Masters of Cinema will release a Dual Format special edition of Fritz Lang‘s Woman in the Moon (Frau Im Mond, 1929) on August 25
London. The symposium Film Criticism in Arts magazine (1952-1966). Godard, Rivette, Rohmer and Truffaut away from Bazin’s paradoxes is happening all day today at the ICA Studio.
IN THE WORKS
Bryan Cranston’s just won a Tony for his performance as LBJ in All the Way, and now Deadline‘s Mike Fleming Jr. hears that Steven Spielberg’s optioned the play for television. “Spielberg wants Cranston to reprise his role in a drama that begins with the Kennedy assassination, and spans the first year of Johnson’s administration, from taking office and leveraging his power to pass Civil Rights legislation in Congress to his landslide re-election victory.”
Daniel Kaluuya has joined Benicio Del Toro, Emily Blunt and Josh Brolin in Denis Villenueve’s Sicario. Tatiana Siegel in the Hollywood Reporter: “Penned by Taylor Sheridan, the story is set against the backdrop of the border wars between the cartels in Mexico and the Americans trying to stem the violence from creeping over the border.”
Brolin’s joining George Clooney in the Coen brothers’ Hail Caesar, reports Jordan Raup at the Film Stage. Set in the Hollywood of the 50s, the new film will follow “a fixer named Eddie Mannix (Clooney) who works for the studios to protect the stars of the day. This may be based on the real-life Mannix, former Vice President of MGM who was involved in various underbelly dealings of his own, but that’s not confirmed yet.”
American Hustle screenwriter Eric Warren Singer may adapt Jason Matthews’s spy thriller Red Sparrow and David Fincher might direct and Rooney Mara could, conceivably, take a role.

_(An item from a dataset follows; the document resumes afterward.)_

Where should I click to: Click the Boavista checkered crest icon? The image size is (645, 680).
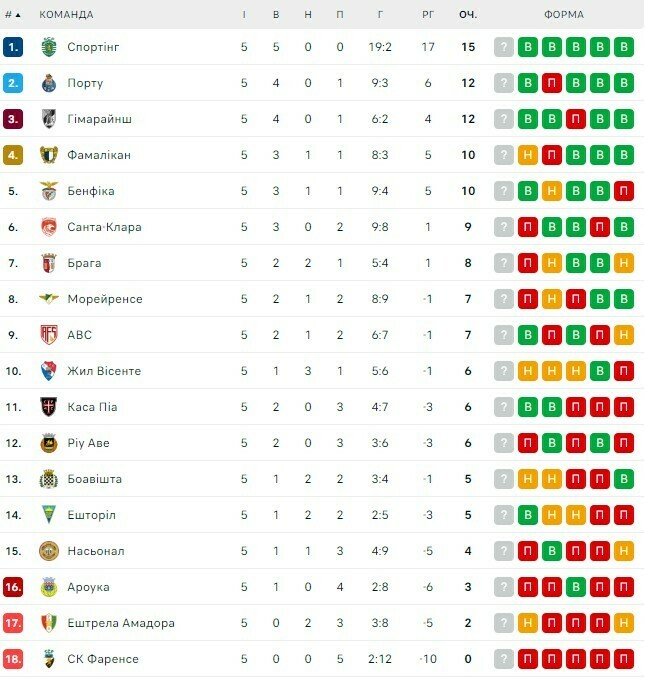pos(48,479)
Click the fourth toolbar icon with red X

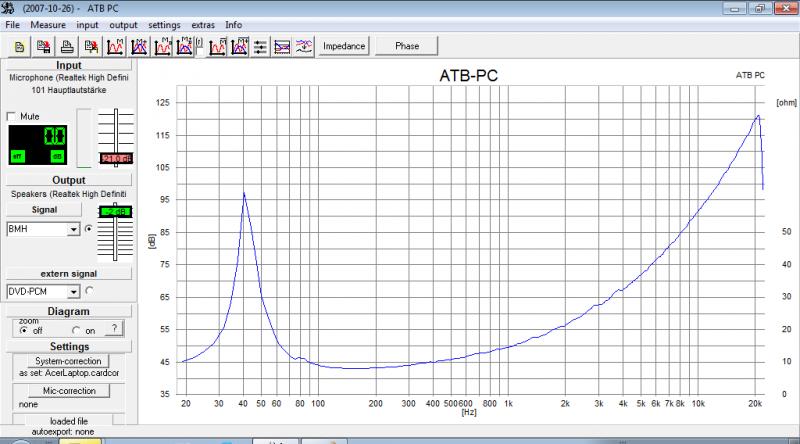(x=91, y=46)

Deadline‘s Mike Fleming Jr. considers the possibilities.
“James Cameron has confirmed that Sigourney Weaver will return for all three Avatar sequels, despite having been killed off in the 2009 box-office behemoth,” reports the Guardian‘s Ben Child. “However, Cameron said in a statement that Weaver would portray a new character in the trio of follow-up films, which are expected to begin production later this year.”
OBIT
“If you’re American and you’ve never seen The Young Ones—and if you haven’t, you need to rectify that ASAP—you may not know Rik Mayall,” grants Sam Adams. “But for fans of that classic British TV series, as well as the singularly abrasive yet strangely charming movie Drop Dead Fred, Mayall’s death comes as a blow, not least because he was only 56.” At Criticwire, Adams has been collecting initial reactions to yesterday’s rattling news.
For more on Mayall’s career and a good number of terrific clips, see Sean O’Neal at the AV Club.
ENDNOTES
Listening (67’10”). Bret Easton Ellis chats up James Gray.
More listening (37’09”). In You Must Remember This #5, Karina Longworth looks back on the life and career of Judy Garland.
Viewing (2’06”). The Art of the Title posts the opening credit sequence for Michael Tully‘s Ping Pong Summer and talks with designer Teddy Blanks.